Louisiana Tech uses big run to pull away from Southern Miss
Published 10:17 pm Thursday, January 28, 2021
HATTIESBURG — A big run in the second half Thursday night proved costly for Southern Miss in the first half of its series with Louisiana Tech.
Louisiana Tech went on a 14-0 run midway through the second half, and went on to beat Southern Miss 76-63 at Reed Green Coliseum.
The two teams will rematch Saturday at 2 p.m. in Ruston.
Cobe Williams led Louisiana Tech (13-5, 6-3 Conference USA) with 15 points and four assists. Jacolby Pemberton, Isaiah Crawford and Kenneth Lofton Jr. scored 10 points apiece.
“It was a perplexing second half,” Southern Miss coach Jay Ladner said. “I thought we had played well. Whatever I said or didn’t say at the half was wrong. I take full responsibility for it. We just couldn’t get it going. A few guys struggled. Louisiana Tech really has no weaknesses, and I like their team. I thought our plan was good, and for the most part we were good at executing it.”

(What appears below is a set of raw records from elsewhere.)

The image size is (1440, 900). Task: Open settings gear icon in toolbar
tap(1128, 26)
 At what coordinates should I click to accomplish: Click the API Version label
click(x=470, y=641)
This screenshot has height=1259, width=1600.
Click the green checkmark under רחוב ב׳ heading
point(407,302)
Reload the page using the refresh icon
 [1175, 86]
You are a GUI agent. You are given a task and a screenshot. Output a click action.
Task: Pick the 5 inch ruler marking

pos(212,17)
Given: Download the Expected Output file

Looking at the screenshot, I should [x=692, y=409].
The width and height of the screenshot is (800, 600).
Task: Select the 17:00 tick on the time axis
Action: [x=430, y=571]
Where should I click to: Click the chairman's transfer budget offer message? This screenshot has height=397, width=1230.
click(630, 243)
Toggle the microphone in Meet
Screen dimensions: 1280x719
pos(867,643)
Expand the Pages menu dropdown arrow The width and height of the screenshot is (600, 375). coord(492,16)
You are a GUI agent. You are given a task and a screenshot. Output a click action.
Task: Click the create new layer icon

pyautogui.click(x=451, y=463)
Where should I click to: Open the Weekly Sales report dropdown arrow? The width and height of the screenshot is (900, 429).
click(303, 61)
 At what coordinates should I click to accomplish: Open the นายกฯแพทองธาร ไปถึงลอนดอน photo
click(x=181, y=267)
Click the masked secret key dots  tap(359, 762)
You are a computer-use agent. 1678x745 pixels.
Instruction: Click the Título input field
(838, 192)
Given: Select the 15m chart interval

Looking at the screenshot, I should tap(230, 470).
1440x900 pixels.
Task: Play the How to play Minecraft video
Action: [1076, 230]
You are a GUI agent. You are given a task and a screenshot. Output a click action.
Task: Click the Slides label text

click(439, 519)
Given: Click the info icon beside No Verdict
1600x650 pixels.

The first half never saw more than four points’ separation, but Southern Miss (7-9, 3-6) found a spark when Tyler Stevenson lobbed a layup alley-oop to DeAndre Pinckney with 37 seconds left. On the ensuing inbounds pass, the Bulldogs rolled it into an empty spot of the floor and Tae Hardy scooped it and laid it in.
The momentum was short-lived as Tech’s Amorie Archibald drained a 3-pointer in the waning seconds to tie it at 37.
Louisiana Tech opened a six-point lead in the second half before going on a 14-0 run over four minutes that gave it a 70-50 advantage with 7:10 left in the game. Six different players scored during the run.
“We got 11 stops in a row and that was so key,” Louisiana Tech coach Eric Konkol said. “Our offense after a stop is so much better than after a score. When we get stops, we want to be able to take advantage of it. We got into a rhythm defensively and I thought the guys did a really nice job of sharing the basketball and finding good looks on offense.”
Stevenson, Hardy and Pinckney led Southern Miss with 15 points apiece. It was Hardy’s first action after missing the last two games, both at UTSA, with an injury.
Southern Miss only shot 28.1 percent (9-for-32) from the field in the second half. It missed 10 consecutive shots during Louisiana Tech’s decisive run and lost its third consecutive game.
“I thought we had times where we settled for perimeter shots, whereas when we were patient, we got good looks and high-percentage shots,” Ladner said. “We kind of got away from that and settled on some jumpers. There was a good stretch where the ball never got into the paint, and at times we compounded it by not playing with grit and determination on the defensive end.”